He slammed his hand on the table and said to Hitler “I will not take orders from a local Nazi chieftan”… and got away with it
This is General Dietrich von Saucken. As you can see, he is literally the archetypal monocled patrician Prussian general.
In World War I, he was wounded seven times in battle, and decorated very highly for valour. He stayed in the German army, and at one point was posted to Russia, where he learned to speak the language.
He served in numerous battles of World War II, being decorated many more times. He had a reputation for trying to save as many of his men as possible.
In February 1945, after 35 years’ loyal and distinguished service, he was sacked for insisting it was pointless to continue the War.
A month later he was reinstated – he was too good a general to do without.
Hitler summoned von Saucken to his bunker, gave him his orders – to defend Prussia against Russia.
Nervous glances were being exchanged by Hitler’s minions. Hitler didn’t appear to notice von Saucken had already openly displayed contempt for him.
He had strolled in casually, wearing his cavalry sword (forbidden in Hitler’s presence), and had given him a slightly apathetic military salute, instead of the Nazi salute which had been compulsory for all officers in Hitler’s presence since the previous year.
von Saucken was eyeing his boss with open loathing. Hitler casually threw in “and you will be reporting to Gauleiter Forster” – the local Nazi party leader.
This was not going to work with von Saucken. A Prussian general taking orders from some party functionary?

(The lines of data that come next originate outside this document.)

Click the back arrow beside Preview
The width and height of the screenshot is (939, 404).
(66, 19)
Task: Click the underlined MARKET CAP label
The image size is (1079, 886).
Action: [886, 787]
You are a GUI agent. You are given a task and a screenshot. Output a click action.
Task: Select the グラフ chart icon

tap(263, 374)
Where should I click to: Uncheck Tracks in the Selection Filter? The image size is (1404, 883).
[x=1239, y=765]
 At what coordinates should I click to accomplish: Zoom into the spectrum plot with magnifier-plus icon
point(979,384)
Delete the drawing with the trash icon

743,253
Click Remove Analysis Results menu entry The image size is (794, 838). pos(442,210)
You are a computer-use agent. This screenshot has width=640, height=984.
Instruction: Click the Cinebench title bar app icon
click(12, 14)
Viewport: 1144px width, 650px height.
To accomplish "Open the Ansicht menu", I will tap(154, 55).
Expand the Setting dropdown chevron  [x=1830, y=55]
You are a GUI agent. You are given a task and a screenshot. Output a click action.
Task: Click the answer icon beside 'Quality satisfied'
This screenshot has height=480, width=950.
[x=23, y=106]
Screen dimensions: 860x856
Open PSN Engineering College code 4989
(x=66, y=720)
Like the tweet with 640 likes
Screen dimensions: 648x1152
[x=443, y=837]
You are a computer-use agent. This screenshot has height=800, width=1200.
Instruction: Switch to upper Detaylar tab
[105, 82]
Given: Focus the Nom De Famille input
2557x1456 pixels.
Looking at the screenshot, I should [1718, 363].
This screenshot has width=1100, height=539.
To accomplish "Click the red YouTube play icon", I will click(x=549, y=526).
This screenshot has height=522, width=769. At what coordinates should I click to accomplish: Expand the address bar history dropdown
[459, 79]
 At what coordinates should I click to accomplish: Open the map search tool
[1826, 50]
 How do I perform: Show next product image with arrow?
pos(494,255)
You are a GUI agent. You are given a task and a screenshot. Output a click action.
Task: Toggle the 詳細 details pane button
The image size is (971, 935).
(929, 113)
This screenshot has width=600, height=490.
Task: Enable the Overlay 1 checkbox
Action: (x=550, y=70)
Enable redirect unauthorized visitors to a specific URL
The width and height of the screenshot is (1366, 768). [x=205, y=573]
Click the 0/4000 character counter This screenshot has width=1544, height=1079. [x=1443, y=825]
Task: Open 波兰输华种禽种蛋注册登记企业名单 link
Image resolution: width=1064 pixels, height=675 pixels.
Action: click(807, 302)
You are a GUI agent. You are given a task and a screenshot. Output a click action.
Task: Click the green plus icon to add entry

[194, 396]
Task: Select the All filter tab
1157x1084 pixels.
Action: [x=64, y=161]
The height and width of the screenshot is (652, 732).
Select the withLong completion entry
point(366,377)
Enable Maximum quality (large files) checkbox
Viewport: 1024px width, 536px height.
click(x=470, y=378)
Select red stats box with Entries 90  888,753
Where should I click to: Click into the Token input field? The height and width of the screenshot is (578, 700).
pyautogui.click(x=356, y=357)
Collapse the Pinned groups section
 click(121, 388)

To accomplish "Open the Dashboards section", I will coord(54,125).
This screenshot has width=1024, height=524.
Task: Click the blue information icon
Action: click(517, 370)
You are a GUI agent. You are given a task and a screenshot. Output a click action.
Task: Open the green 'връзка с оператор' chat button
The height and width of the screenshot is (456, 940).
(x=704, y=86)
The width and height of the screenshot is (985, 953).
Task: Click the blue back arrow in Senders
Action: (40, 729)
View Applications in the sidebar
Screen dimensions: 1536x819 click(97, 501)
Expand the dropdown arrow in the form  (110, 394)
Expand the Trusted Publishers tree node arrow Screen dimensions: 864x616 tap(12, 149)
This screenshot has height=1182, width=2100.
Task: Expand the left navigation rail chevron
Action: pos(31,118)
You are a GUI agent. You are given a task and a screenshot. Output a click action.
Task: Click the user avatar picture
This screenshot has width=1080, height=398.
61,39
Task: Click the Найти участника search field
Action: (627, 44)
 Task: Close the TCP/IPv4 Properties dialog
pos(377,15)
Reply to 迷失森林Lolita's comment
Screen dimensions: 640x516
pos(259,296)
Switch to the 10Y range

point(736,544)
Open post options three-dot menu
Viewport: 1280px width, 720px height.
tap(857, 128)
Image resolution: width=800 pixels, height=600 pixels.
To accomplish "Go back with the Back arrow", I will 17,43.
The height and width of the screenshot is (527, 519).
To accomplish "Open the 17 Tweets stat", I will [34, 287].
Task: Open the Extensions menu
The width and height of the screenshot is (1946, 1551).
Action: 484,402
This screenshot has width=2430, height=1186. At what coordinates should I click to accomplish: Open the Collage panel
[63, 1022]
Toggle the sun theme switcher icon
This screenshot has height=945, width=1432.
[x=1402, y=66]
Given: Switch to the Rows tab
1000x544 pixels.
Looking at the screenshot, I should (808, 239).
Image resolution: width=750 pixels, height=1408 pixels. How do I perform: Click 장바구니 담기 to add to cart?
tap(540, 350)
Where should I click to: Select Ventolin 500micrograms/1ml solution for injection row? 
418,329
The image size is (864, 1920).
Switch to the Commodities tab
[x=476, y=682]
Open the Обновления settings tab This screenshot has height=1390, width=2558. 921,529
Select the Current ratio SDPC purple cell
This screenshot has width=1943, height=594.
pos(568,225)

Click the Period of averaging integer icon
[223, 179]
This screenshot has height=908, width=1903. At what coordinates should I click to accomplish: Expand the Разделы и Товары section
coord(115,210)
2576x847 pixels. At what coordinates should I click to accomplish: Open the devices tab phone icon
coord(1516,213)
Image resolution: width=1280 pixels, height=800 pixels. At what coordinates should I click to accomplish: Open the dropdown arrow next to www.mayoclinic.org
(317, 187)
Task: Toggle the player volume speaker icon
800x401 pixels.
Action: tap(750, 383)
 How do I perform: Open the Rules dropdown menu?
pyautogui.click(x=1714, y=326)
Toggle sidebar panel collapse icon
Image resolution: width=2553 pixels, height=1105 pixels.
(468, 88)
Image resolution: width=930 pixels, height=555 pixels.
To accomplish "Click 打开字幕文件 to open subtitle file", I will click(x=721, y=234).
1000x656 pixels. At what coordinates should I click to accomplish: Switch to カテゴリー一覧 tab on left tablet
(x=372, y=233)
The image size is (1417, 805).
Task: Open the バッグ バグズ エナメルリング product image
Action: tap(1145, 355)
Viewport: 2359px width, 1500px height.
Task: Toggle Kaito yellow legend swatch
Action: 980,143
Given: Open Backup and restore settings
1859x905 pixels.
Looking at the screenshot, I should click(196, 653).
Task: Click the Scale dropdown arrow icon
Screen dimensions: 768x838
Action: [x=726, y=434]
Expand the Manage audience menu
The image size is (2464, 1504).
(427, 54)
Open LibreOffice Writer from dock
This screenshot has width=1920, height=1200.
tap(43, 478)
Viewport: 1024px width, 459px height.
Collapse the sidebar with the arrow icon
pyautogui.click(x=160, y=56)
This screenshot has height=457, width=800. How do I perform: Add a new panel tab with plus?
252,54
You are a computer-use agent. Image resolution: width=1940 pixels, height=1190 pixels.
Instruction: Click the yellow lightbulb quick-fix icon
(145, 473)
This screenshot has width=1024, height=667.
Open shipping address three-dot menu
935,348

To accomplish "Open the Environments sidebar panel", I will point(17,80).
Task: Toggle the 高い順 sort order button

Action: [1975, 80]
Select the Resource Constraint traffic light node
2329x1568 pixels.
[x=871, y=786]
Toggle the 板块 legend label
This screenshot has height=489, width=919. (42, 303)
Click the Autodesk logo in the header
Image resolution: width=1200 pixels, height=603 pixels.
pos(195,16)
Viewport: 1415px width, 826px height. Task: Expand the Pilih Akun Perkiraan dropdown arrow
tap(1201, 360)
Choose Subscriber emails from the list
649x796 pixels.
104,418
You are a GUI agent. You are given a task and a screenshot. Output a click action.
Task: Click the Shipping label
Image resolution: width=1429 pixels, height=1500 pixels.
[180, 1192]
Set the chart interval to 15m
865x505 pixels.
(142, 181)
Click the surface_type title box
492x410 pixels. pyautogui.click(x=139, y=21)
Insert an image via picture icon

von Saucken gave Hitler a withering look. The facial equivalent of “get lost, corporal“. Hitler didn’t notice, he was staring at his maps on the table.
Dietrich von Saucken leaned over the table and slammed his hand down on it. That got Hitler’s attention.
von Saucken looked him in the eye and said “I have no intention, Herr Hitler, of taking orders from a gauleiter!”
I imagine one must have been able to hear a pin drop. Fegelein was shot for less than that. von Saucken had openly rebelled – refusing a direct order from Hitler and belittling him by addressing him as Herr Hitler and not, as regulations demanded, mein Führer.